Short exercise: In the travel passage about the Turiscampo campsite, how long is the walk from the campsite to Praia da Luz?

Passage given:

We stayed at the Turiscampo, just outside of Espiche on the main N125 road and this is a big commercial site and very luxurious, popular with caravans as they like all the mod cons.

This is an ACSI site but you will be allocated one of the smaller pitches, which was fine for us and we took a pitch right at the top of the site, with superb views of the surrounding countryside but not sheltered from the strong winds, that can be a feature of this area.

This site is also a popular winter site which you can understand as it has superb facilities to include a large pool area, which you would expect from a large commercial site.

https://www.yellohvillage.co.uk/camping/algarve_turiscampo?

 

It is a good half hour walk from the campsite to Praia da Luz. There is a bus service and details are available from the campsite.

 

Praia da Luz is a family resort, fairly well developed with lots of holiday accommodation but not high rise and very popular with the Brits, particularly as we hit it in the Whit Bank Holiday but though lively it was not busy. It has a good beach hemmed in by cliffs and though it is a steep hike to the top of the Rocha Negra Cliffs, to the east, it does provide you with spectacular views.

Lagos

 

We nearly got put off going to Lagos as it apparently has a reputation for being a very lively town with a thumping nightlife and lively it is but it was May and we were not going for the nightlife.

Raw records:
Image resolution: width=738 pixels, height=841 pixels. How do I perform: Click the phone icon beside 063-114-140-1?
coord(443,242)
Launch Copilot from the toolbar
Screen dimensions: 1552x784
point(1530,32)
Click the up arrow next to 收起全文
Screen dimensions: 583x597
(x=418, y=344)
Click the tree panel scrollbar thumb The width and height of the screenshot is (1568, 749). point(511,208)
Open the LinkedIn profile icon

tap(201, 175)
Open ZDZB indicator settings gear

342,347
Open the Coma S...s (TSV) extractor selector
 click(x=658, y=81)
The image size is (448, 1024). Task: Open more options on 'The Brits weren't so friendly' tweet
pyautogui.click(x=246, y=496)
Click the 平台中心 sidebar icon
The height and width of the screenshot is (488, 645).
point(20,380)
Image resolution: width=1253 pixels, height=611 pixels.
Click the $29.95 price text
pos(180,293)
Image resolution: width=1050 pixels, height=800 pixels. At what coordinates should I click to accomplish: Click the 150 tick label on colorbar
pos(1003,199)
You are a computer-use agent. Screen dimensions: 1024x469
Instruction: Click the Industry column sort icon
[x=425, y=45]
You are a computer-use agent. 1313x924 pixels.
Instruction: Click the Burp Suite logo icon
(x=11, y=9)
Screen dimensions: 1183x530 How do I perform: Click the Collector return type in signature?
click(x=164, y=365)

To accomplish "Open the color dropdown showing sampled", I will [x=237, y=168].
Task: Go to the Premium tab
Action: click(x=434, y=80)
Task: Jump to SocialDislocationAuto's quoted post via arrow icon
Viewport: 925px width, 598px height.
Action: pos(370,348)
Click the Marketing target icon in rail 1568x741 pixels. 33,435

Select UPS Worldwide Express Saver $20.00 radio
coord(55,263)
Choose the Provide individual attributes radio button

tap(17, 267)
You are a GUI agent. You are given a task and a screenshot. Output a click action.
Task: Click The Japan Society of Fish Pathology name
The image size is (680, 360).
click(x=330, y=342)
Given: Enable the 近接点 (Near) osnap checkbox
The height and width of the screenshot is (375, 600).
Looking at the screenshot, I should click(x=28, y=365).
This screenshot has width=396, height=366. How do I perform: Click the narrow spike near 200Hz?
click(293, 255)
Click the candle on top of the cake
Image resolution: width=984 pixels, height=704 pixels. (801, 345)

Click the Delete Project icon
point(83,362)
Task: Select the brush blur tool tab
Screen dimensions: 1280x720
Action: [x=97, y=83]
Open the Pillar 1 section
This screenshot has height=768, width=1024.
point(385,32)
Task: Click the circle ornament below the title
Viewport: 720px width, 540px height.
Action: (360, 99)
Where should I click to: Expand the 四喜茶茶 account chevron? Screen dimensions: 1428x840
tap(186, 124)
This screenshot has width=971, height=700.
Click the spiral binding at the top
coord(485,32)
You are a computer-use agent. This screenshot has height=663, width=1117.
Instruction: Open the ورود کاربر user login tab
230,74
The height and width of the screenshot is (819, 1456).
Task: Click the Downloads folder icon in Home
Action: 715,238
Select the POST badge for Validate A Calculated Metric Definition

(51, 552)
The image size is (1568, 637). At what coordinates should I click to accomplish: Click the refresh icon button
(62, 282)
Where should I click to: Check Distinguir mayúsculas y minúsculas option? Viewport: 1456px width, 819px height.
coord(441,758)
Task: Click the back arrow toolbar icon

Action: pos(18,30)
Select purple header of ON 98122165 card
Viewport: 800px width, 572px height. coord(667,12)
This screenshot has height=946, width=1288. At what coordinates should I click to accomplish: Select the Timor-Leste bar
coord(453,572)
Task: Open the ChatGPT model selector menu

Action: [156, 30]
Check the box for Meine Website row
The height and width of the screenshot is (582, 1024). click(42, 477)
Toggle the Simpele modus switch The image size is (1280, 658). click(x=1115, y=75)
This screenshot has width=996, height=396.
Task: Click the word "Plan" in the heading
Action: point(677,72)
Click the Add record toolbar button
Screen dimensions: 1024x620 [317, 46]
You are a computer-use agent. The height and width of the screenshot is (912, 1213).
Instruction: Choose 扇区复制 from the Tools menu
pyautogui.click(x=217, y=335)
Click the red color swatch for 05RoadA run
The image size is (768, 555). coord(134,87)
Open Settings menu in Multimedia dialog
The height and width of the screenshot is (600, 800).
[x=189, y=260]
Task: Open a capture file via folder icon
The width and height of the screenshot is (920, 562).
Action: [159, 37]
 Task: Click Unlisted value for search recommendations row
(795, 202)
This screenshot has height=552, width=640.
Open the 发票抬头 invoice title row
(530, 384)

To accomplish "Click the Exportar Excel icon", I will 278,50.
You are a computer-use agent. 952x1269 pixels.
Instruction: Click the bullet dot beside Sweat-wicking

Full solution: It is a good half hour walk.